• **Task directions**
Reproduce the lines exactly, starting at the line containing "Click the installer" and continuing through the line containing "Select the Fruite", with both of those lines included.
=== Provided material ===
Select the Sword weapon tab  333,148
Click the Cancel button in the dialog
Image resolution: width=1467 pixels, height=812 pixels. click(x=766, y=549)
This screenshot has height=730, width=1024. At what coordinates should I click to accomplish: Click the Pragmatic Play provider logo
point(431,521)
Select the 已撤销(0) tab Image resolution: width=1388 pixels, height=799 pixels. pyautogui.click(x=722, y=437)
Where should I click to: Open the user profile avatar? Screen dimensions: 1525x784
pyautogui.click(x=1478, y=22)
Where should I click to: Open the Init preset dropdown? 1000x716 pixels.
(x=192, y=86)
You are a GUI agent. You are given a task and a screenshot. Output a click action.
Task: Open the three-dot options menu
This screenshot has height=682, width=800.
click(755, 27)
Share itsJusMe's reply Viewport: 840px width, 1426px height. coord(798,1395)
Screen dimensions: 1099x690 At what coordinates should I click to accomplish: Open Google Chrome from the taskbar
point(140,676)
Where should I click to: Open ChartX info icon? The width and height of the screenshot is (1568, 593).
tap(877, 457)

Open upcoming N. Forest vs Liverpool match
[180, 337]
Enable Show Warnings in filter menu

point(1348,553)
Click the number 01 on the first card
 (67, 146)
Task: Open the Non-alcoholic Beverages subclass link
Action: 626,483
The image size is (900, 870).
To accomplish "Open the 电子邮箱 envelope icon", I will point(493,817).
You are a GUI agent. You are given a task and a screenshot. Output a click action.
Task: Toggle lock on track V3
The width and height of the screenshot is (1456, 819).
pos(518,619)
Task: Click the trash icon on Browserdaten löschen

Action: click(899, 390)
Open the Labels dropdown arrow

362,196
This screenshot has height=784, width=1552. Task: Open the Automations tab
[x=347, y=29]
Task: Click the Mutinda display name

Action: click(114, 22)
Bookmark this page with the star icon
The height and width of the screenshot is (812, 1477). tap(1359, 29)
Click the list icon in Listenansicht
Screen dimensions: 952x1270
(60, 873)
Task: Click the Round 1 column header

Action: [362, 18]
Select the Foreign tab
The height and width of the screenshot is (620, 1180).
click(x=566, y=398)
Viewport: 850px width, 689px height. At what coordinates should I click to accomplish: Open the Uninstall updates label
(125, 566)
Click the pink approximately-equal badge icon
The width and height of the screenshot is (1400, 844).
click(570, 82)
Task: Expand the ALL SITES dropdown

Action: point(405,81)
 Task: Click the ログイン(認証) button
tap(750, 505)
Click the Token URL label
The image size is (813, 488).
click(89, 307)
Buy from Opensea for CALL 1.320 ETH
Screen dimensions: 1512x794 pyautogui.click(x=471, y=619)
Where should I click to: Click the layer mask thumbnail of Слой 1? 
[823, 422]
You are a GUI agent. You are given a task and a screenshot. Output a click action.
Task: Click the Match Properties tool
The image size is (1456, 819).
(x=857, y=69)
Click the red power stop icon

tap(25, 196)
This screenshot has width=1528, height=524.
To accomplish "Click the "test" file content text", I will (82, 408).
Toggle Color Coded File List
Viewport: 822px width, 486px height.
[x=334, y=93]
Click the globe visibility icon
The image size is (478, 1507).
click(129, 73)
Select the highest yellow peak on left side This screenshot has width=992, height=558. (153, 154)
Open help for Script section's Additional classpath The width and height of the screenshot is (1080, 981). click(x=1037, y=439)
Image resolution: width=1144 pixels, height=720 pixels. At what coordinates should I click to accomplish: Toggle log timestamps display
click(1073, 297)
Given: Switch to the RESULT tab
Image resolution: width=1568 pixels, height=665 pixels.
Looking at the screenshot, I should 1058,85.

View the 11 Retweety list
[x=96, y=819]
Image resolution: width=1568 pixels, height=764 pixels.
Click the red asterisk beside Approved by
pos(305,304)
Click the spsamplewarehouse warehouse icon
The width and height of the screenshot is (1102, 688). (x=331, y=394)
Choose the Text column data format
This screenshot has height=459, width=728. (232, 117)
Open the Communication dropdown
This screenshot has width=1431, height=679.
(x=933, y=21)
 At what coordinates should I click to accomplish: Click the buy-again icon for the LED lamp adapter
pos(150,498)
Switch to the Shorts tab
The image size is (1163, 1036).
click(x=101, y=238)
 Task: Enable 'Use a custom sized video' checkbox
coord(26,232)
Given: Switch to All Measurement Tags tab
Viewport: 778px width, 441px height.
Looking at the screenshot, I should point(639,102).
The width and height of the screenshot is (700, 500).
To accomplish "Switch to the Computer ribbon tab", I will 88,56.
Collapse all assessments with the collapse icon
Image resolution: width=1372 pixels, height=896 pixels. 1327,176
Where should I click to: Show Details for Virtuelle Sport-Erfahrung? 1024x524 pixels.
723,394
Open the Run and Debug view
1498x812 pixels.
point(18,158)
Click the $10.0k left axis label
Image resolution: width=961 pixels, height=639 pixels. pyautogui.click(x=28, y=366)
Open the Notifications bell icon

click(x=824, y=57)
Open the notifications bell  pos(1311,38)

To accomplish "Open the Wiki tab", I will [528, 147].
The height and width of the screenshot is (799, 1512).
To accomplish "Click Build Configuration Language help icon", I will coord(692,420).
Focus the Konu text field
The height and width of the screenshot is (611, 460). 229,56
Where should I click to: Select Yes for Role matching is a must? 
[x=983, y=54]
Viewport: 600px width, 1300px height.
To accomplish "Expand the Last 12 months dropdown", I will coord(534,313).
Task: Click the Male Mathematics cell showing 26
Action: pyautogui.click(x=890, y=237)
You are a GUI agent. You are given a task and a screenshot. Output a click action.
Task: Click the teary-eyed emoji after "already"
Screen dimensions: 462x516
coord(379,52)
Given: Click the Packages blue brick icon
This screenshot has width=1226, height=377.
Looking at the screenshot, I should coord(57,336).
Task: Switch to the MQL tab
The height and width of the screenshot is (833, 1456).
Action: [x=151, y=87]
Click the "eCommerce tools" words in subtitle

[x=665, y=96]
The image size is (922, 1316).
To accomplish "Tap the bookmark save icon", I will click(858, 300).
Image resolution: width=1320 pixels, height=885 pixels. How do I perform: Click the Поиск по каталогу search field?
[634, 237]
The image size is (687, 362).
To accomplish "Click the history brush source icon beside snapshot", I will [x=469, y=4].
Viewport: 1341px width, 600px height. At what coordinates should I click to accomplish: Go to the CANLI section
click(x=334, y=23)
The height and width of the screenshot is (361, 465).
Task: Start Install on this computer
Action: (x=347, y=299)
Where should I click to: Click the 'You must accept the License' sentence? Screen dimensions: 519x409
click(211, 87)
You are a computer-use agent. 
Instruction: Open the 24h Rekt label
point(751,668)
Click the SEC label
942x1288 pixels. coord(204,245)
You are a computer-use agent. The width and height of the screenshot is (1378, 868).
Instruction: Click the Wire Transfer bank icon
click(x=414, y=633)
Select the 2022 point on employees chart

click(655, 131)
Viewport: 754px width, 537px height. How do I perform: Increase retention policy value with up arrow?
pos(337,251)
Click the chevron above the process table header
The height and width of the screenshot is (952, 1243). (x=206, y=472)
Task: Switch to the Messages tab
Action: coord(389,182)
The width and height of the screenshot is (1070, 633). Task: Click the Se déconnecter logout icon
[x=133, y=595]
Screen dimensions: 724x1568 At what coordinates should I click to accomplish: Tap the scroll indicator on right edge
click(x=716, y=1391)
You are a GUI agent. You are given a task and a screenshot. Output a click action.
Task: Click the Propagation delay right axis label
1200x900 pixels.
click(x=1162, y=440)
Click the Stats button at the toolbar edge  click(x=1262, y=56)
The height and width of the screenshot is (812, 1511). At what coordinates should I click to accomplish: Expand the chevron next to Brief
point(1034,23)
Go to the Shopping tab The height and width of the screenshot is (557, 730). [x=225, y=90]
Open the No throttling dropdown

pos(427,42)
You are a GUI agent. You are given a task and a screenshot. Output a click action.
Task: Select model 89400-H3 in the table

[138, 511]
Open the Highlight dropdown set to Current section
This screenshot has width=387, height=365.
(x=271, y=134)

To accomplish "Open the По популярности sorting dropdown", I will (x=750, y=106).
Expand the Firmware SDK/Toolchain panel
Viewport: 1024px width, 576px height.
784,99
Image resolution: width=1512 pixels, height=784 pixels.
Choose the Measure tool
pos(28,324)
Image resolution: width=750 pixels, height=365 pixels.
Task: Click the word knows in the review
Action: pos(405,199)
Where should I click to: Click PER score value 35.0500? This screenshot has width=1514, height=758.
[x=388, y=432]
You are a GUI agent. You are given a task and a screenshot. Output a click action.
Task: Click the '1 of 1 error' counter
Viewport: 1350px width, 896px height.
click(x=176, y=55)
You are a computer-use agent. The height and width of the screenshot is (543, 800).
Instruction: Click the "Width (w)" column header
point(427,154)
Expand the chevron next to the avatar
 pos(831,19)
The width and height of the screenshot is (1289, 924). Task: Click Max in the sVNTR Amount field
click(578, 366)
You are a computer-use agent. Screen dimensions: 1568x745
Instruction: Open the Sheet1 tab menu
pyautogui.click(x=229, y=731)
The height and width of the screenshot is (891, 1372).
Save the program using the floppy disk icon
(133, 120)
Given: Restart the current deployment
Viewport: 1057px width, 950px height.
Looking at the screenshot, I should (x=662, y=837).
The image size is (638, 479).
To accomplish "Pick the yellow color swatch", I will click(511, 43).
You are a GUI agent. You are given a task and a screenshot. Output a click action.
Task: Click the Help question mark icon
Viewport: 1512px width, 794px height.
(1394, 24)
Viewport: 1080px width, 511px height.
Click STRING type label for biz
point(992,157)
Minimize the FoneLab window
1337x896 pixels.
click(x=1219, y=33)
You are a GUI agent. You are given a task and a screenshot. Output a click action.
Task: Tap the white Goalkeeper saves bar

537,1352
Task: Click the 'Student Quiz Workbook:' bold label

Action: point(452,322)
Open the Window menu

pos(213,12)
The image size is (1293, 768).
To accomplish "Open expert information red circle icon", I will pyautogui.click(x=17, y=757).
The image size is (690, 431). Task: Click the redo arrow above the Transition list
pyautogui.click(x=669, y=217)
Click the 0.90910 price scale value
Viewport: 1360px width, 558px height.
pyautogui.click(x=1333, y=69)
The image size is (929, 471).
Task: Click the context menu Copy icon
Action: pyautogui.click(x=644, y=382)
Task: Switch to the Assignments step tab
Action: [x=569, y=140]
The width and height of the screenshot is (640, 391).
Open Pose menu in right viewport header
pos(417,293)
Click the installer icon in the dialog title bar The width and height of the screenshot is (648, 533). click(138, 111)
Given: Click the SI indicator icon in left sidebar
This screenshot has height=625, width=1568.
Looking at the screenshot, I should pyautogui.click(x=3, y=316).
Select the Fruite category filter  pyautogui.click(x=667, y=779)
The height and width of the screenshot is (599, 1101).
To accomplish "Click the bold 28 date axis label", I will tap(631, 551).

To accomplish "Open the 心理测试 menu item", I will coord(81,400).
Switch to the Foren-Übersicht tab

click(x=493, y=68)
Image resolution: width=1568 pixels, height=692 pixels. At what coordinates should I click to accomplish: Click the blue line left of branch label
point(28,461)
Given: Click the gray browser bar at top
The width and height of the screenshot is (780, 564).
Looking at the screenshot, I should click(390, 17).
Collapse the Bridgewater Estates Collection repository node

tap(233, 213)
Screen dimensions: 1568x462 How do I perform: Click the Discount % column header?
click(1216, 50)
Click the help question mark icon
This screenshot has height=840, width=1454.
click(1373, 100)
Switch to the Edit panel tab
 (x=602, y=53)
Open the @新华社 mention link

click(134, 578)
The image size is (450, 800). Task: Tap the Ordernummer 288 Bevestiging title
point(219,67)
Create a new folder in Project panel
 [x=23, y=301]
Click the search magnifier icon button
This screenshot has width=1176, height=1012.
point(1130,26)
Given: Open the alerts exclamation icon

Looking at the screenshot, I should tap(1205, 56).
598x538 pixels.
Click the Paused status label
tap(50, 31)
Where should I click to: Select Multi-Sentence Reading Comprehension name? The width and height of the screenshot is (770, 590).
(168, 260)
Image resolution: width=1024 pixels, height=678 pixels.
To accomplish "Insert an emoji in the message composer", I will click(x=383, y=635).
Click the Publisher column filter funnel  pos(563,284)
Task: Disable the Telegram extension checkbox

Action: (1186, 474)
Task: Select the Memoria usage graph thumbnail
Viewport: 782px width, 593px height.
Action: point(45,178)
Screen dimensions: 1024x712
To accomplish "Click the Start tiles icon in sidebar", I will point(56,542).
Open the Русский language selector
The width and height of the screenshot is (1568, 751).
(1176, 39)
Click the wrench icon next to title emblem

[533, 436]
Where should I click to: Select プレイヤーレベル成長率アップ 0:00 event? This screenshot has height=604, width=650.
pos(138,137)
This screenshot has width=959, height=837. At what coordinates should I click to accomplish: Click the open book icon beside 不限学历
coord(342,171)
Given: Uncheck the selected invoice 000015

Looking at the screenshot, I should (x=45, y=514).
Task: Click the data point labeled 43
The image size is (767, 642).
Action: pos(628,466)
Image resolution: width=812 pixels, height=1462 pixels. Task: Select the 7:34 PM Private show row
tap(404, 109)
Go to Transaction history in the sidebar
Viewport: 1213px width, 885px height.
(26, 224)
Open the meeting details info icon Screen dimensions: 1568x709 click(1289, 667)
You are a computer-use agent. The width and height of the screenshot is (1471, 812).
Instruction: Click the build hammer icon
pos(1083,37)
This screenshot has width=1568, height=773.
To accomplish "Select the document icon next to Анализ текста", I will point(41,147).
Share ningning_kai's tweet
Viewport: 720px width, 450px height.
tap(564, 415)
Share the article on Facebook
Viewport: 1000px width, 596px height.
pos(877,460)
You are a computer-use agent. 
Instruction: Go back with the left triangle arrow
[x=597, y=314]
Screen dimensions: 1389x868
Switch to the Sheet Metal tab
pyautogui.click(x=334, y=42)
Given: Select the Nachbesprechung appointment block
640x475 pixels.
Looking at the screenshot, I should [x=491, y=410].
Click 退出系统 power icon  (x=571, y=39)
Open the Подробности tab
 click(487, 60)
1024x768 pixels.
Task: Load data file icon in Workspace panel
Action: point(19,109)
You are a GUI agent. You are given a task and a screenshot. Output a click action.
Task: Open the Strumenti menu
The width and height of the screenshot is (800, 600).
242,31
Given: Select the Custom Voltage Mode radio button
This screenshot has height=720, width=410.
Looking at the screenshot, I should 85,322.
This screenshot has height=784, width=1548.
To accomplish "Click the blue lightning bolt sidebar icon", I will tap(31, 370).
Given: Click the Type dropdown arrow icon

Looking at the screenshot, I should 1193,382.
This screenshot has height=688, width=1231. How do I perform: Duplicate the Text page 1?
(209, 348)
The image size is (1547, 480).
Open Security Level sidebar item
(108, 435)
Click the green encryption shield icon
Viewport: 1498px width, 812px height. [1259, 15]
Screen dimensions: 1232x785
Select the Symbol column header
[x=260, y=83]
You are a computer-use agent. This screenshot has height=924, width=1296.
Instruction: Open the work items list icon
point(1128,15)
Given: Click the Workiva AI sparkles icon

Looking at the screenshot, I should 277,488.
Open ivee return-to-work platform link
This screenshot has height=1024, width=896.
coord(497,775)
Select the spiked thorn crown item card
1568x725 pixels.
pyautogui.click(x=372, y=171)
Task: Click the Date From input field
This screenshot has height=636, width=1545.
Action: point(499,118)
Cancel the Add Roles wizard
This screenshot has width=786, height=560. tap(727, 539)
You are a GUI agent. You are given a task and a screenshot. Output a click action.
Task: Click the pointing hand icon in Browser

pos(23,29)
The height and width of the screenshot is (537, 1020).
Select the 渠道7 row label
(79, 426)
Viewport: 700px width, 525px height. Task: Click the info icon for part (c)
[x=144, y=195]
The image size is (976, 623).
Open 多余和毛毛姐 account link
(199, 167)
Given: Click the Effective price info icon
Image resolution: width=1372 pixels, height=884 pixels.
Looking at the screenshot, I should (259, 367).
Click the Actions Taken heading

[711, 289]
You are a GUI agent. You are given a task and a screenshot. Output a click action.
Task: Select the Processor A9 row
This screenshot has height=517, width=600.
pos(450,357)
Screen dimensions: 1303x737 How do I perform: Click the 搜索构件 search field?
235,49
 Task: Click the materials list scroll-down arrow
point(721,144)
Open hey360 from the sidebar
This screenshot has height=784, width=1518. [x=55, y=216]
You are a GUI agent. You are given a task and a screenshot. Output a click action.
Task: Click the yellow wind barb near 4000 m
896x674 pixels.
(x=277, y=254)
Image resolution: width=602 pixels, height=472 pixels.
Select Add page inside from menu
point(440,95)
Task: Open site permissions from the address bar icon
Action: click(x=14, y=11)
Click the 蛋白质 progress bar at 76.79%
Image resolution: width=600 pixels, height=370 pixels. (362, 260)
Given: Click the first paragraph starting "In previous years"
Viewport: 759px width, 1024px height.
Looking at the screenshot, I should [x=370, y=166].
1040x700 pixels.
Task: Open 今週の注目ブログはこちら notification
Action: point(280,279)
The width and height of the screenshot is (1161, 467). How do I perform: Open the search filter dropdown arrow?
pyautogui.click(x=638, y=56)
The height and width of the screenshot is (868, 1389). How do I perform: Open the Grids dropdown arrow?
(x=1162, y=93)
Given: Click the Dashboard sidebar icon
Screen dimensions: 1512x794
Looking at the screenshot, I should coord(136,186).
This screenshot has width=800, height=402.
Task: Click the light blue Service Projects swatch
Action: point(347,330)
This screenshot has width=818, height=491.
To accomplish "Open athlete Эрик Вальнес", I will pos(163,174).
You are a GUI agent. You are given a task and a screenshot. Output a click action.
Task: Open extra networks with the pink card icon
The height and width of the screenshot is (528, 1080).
===
• **Task response**
Click the installer icon in the dialog title bar The width and height of the screenshot is (648, 533). click(138, 111)
Given: Click the SI indicator icon in left sidebar
This screenshot has height=625, width=1568.
Looking at the screenshot, I should pyautogui.click(x=3, y=316).
Select the Fruite category filter  pyautogui.click(x=667, y=779)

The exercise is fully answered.